-- Task input follows --

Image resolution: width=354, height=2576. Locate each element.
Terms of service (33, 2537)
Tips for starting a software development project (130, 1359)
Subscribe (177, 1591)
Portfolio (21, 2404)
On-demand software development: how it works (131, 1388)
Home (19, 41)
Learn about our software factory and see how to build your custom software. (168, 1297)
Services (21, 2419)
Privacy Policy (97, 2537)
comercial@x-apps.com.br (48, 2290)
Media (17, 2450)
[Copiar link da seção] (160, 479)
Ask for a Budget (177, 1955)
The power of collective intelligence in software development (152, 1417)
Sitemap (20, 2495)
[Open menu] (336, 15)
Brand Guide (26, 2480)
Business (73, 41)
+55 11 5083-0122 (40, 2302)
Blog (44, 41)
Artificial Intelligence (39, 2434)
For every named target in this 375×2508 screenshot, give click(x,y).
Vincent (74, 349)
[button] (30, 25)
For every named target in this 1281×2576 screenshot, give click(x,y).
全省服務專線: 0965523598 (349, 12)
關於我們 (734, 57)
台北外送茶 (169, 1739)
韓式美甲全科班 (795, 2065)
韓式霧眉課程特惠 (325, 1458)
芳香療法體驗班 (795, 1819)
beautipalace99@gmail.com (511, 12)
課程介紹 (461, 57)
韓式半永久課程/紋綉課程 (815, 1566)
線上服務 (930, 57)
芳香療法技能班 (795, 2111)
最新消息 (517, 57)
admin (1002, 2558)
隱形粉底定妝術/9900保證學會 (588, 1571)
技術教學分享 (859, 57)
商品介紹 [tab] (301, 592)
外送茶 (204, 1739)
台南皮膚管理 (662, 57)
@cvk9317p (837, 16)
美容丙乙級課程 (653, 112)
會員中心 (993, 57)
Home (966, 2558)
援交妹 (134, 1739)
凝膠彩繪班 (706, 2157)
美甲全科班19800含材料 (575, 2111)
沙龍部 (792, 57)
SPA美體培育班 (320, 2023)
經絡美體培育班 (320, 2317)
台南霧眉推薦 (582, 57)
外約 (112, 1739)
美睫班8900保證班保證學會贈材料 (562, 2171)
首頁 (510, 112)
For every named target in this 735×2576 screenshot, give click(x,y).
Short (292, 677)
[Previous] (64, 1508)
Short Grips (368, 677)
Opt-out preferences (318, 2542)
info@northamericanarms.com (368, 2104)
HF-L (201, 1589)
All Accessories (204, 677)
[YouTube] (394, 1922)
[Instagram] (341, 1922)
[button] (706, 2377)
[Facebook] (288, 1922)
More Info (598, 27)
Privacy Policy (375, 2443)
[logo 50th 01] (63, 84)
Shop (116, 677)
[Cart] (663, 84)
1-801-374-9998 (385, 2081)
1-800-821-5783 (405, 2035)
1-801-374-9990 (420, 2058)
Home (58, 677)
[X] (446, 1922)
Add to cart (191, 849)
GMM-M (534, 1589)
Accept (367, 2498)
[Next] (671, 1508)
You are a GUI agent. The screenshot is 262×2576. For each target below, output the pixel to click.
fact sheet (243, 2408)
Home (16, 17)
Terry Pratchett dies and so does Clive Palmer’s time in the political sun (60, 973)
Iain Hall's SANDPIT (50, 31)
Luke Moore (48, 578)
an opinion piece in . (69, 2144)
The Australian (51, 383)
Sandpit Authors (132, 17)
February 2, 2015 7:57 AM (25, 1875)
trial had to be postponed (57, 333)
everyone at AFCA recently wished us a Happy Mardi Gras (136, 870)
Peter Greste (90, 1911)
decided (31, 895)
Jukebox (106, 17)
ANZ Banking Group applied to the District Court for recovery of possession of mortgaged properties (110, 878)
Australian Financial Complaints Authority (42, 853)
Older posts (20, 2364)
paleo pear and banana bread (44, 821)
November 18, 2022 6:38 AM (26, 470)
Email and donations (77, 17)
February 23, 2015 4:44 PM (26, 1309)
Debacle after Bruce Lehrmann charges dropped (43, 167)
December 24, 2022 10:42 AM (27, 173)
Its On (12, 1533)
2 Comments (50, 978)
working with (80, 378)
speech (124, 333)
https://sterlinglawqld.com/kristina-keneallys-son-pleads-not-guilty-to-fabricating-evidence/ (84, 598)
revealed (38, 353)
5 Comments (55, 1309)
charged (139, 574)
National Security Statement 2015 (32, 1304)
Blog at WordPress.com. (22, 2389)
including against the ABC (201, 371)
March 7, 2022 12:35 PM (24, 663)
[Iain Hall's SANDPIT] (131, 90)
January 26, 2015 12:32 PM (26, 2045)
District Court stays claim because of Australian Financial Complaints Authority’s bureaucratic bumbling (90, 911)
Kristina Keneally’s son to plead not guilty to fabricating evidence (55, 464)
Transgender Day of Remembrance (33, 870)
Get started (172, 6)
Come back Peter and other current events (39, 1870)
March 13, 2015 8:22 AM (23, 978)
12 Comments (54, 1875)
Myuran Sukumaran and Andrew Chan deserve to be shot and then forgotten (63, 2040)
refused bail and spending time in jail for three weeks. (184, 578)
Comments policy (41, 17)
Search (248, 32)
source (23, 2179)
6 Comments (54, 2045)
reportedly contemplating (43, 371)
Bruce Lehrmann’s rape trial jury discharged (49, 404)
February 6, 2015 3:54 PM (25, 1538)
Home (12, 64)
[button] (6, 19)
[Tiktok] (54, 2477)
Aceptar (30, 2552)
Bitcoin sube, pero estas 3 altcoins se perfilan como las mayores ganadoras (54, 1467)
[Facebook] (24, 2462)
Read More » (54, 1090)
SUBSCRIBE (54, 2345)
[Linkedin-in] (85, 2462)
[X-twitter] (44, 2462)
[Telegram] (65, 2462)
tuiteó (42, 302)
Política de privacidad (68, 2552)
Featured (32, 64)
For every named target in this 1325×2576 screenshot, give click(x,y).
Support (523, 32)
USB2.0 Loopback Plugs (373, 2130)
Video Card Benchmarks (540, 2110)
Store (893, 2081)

-- Task input concluded --

### What to work on
In the listing above, find the line with "[X-twitter] (44, 2462)" and set down that line and all after it exactly, through the final line.

### Problem solution
[X-twitter] (44, 2462)
[Telegram] (65, 2462)
tuiteó (42, 302)
Política de privacidad (68, 2552)
Featured (32, 64)
For every named target in this 1325×2576 screenshot, give click(x,y).
Support (523, 32)
USB2.0 Loopback Plugs (373, 2130)
Video Card Benchmarks (540, 2110)
Store (893, 2081)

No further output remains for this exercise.